Enfin, le Seigneur nous communique son Esprit Saint, son Esprit de vérité, son Esprit de vie. St Paul nous dit dans la deuxième Lecture de ce jour : « L’Esprit vous fait vivre »… Frères et sœurs, depuis ce matin, combien de fois avons-nous fait référence à l’Esprit Saint ?

Combien de fois depuis ce matin ou cette nuit, nous sommes-nous mis en docilité à l’Esprit Saint ? Nous sommes appelés à nous laisser conduire par l’Esprit Saint mais cela doit être du concret, pas de la théorie… pas : « Dieu nous aime… nous ressusciterons… Dieu est amour… »

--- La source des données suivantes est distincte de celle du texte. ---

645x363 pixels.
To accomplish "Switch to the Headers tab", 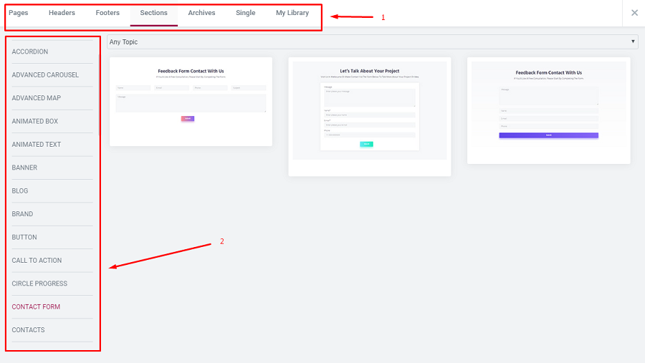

Mais si cela n’a pas d’effet dans notre vie, à quoi cela sert-il ? Et qu’allons-nous dire à nos frères et sœurs en humanité ? Dire qu’il faut être gentil… honnête, poli… c’est d’une banalité accablante, parfois rare, mais accablante ! Le Seigneur nous appelle à donner sa propre vie ! Ne pas être simplement des chrétiens gentils ! Des moines gentils ! Il veut des chrétiens saints, des moines saints !

Durant cette fin de carême, nous sommes appelés à nous laisser conduire par cet Esprit Saint, en prenant toutes nos décisions en Lui, en prenant toutes nos orientations en Lui et par Lui, en nous laissant guider par cet Esprit, unis les uns aux autres.

Alors que cette célébration eucharistique en ce cinquième dimanche de Carême, nous fasse progresser dans cette prise de conscience que le Seigneur est vivant, qu’il nous communique son Esprit Saint – d’être docile à cet Esprit Saint, d’être en dialogue avec Lui, en correspondance – afin de vivre vraiment en chrétien et de vivre de la vie du Christ aujourd’hui. Non pas de manière théorique, ou velléitaire ou pour demain… aujourd’hui.

Et de construire dans la puissance de la grâce, avec nos frères et sœurs dans l’Église, le Royaume de Dieu qui est déjà présent et qui vient.